お前、ノノンちゃんに作ってもらったのか!」
オレとノノンのお弁当を見てカイが騒ぎ出す。
確かに色違いの同じ弁当箱だからな。
そりゃぁ疑うのも無理はない。
「だから付き合ってないと言っただろう」
「じゃあ、何でお弁当箱がお揃いなんだよ。
中身も同じじゃん。
偶然とは言わせないぞ」
さて、どう説明しよう。
買って来たと言ったら信じます?
「これ。ハルキの彼女が作ったの」
バカ!余計なこと言うな!
「細倉くん彼女居たんだ?」
やばい、堀北さんにバレた。
あれ?伝えてなかったけ?
もう、誰に何の話ししてるか混乱してきた。
パニックです。
「凛心ちゃん聞いてくださいよ」
カイ!てめえ、気安く下の名前で呼ぶんじゃね。
「すげぇ美人の彼女がいるんですよ」
また始まった。アイミーネタかよ。
「それは気になりますね」
「どんな人?同じ学校?」
「はーい。皆さん静粛に」
ハイハイ、どうぞ発表しちゃって!
「岩井さんの告別式で見たんだけど。
モデルのような背が高くて細い人だった」
岩井さんの告別式?
あ!
記憶喪失の直前にカイに見られたわ。
「これから細倉春輝くんの裁判を
始めます。容疑は2つ。
1つ目、美人の彼女はどこの誰で、
どうやって知り合ったのか?
2つ目、アイドルのエミリンと
どんな方法でLineを交換したか。
ここを明白にしたいと思います」
お昼も罰ゲームかよ。
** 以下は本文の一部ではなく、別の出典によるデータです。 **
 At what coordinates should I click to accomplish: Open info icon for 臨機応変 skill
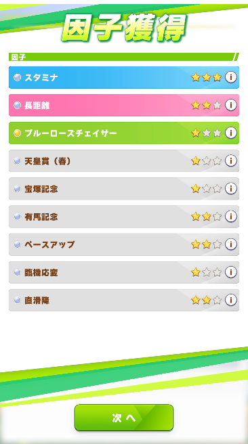(x=231, y=272)
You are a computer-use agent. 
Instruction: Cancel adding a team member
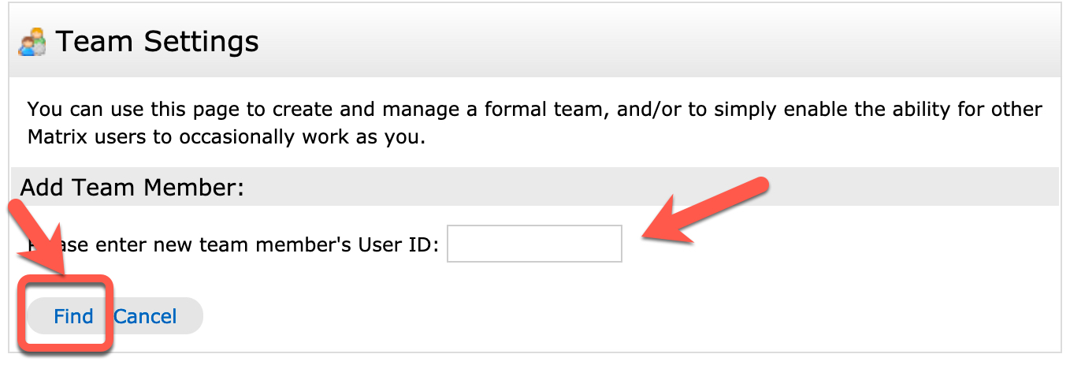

午後も地獄だし。
明日からニートになります。
1つ目の問いに対しては、ノノンが説明。
白川さんと同い年だが学生ではない。
同じマンションに住み、2人でシェアしてる
という事実が伝えられた。
ベラベラと喋らないでもらいたい。
ノノンが知り合いになったきっかけは、
オレに彼女が出来て、その紹介で仲良くなった
という事が付け加えられた。
オレが知り合った説明になってないだろ。
ノノンの説明で納得してくれます?
「どんな人か見てみたい」
堀北さん、興味あるの?
「すげぇ美人でビックリするぞ」
カイよ。ハードル上げるな!
「見たい見たい。写真見せて」
「そういえば一枚も持ってないわ」
金沢さんの問いに対し持ってないアピール。
これは事実です。
「ノノンちゃんは写真持ってないの?」
やめろノノン!見せなくていい。
オレはアイコンタクトを送る。
「ちょっと待って、こんな感じ」
オレのアイコンタクトを逆の意味で
捕らえたらしい。
白川さんが料理をしってるところの写真が
スマフォの全面に表示させ、
堀北さんに渡された。
「へぇ、同級生に見えない」
「私にも見せて!」
堀北さんから金沢さんの手へ。
「オイオイ、この格好なんだよ。
けしからん」
他の写真でカイが興奮してる。
それは昨日原宿で撮った写真だ。
肩出し、へそ出しの服装だったやつ。
「モデルさんですか?」
「普通の子です」
もう、いいじゃん。やめよぜ。
「イヤイヤ、普通じゃないよ。
少なくともハルとは住む世界が違う」
「うるせぇ」
言われなくても分かってるわ。
「お弁当まで作るんだ?」
「料理が凄く上手なの。
朝ご飯も夜ご飯も作ってくれるよ。
ハルキも食べてる。ね?」
いらんこと言うな。
「いいな、いいな。
ハルにはもったいない」
「お前は黙ってろ!」
「細倉くんは彼女のどこに惚れたの?」
金沢さん?
恥ずかしいこと言わせないで。
「もういいじゃないですか。
話題変えません?」
「被告人は検察の質問にお答えください」
「意義あり!
本件とは関係がありません」
堀北さんと金沢さんはクスクスと笑う。
その後もいろいろと質問されたが
プライベートなことだからと
はぐらかしたのである。
そんな感じで、オレの話題で
昼休みが終わってしまった。
午後も憂鬱なんですけど。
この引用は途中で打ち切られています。